With the March issue of Hotel Business a distant memory—well, we finished it on Tuesday and I've blocked all thought of it for two whole days!—and the proof for Iron Mask only just arrived, I've very little in the way of news.
Given that, I thought I'd do a little digging to go with today's random scans. Ray Theobald is probably best know to a handful of collectors for his covers for Curtis Warren's early science fiction novels where they graced the likes of King Lang, Gil Hunt, Neil Charles, Ray Barry... all house names hiding a mixed bunch of writers of varying talent who had, for the most part, been asked to take a break from knocking out oaters and do a bit of Buck Rogers stuff for a couple of months.
I have a feeling that Theobald might have been brought in because Curtis Warren's regular Western artists, led by Nat Long, did not want to switch genre and, when there was a break in Curtis's SF output, he was bounced from space opera to horse opera.

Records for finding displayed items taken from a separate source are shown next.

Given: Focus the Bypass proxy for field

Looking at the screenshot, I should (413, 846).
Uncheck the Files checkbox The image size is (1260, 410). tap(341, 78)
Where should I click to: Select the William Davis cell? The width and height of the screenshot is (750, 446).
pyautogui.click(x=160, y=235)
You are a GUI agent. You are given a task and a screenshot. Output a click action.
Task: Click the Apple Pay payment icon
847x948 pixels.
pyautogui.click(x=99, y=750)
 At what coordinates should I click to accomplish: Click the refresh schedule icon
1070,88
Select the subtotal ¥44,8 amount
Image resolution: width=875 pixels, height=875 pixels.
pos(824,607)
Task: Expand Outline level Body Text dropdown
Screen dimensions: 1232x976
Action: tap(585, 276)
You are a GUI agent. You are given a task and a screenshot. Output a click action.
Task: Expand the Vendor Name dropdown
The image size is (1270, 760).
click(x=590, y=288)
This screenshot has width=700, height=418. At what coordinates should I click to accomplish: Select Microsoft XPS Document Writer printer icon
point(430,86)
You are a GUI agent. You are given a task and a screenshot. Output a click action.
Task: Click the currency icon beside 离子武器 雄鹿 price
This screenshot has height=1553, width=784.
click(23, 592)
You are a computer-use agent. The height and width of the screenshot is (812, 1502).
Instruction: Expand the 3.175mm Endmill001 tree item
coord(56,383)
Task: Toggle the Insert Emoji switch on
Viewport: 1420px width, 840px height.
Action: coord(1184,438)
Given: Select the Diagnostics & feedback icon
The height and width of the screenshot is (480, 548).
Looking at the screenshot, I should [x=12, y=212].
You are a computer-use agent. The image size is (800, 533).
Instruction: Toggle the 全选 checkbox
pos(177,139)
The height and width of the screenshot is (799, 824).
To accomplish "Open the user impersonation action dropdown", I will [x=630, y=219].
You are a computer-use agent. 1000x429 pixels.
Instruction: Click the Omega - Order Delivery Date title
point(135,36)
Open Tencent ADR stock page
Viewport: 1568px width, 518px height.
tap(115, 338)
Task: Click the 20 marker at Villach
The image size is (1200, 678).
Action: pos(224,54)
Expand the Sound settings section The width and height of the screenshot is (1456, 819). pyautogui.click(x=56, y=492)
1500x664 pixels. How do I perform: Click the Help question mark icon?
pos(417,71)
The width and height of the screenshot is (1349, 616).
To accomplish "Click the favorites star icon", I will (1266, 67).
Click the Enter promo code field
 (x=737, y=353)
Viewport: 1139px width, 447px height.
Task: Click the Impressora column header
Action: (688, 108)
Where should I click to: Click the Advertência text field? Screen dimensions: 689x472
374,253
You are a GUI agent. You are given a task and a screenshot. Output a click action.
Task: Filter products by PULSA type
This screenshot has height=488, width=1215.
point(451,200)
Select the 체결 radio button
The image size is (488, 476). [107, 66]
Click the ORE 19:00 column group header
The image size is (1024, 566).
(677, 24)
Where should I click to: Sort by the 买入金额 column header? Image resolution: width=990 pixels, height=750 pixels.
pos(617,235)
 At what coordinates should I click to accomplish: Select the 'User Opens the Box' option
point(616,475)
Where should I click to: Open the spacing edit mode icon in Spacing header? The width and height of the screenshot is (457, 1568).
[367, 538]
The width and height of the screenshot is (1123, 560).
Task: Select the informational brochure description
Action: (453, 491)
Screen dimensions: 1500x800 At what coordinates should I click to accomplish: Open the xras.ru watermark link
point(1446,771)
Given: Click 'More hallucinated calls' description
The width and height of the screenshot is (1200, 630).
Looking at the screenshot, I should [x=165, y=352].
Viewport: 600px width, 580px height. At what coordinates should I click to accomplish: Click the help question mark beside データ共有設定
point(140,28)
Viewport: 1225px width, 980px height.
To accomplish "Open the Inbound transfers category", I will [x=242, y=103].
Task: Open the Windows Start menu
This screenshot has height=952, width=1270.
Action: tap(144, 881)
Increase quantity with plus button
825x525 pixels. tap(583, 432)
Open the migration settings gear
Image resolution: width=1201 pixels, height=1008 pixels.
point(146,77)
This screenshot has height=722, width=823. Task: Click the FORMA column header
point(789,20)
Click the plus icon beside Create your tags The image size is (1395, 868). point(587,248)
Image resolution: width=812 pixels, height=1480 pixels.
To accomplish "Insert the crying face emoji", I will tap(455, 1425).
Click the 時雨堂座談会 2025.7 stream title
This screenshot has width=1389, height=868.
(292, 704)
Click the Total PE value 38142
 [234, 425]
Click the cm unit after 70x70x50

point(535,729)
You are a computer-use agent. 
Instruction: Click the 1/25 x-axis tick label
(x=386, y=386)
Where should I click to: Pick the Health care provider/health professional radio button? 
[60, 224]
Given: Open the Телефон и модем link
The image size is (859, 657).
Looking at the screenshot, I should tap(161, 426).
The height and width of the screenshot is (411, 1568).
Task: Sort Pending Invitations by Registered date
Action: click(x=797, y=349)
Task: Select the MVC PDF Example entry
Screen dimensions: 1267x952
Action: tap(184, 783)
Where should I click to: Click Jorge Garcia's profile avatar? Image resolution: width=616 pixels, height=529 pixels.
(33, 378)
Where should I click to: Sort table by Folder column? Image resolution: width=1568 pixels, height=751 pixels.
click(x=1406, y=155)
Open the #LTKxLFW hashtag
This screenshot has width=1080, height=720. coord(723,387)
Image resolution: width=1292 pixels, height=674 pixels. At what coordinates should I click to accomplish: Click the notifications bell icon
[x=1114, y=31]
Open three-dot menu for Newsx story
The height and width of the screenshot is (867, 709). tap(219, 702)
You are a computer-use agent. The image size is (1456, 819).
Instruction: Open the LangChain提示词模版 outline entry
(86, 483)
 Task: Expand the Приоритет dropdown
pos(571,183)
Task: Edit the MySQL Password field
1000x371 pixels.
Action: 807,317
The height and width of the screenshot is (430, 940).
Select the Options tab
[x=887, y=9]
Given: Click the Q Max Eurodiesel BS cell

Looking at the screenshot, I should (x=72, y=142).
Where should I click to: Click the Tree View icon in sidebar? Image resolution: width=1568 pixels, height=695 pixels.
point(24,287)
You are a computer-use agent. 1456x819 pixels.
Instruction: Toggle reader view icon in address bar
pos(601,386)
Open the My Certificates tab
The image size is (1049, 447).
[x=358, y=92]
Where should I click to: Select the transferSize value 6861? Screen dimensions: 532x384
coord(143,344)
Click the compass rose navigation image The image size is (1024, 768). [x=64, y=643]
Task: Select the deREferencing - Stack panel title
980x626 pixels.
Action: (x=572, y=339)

Theobald went on to produce covers for Modern Fiction, John Spencer and even had at least three covers published by Pan Books. In the late 1950s he did some work for Robert Hale and Four Square Books, but he seems to disappear about 1960.
Who he was and what else he did is a mystery.
I've also added a couple of other early Curtis westerns, unsigned.
Here's a bit of bonus speculation about Ray Theobald. While I was searching around for any potential information, I stumbled across an eBay listing for a 1933 Gramol paperback, The Monocled Man by James Ronald. (The listing is still active at the time of writing.) I've cleaned up the cover as best I can, but it's still a bit blurry.
But take a close look—if you click on the image below and you'll get a larger version. Compare the two guys in the background to typical Theobald characters in the Modern Fiction covers for Griff and Blair Johns below (sorry about the quality of the latter). Theobald couldn't draw guns. That and the stiffness of his figurework makes me wonder if he was the artist of the earlier title and that we may have tracked his career back from his previously known earliest book cover (1950) by 17 years.
If I get a chance, I'll see if I can put together some more gallery pics for Ray Theobald—not the greatest artist of paperback covers, but you can't deny they're lively and colourful!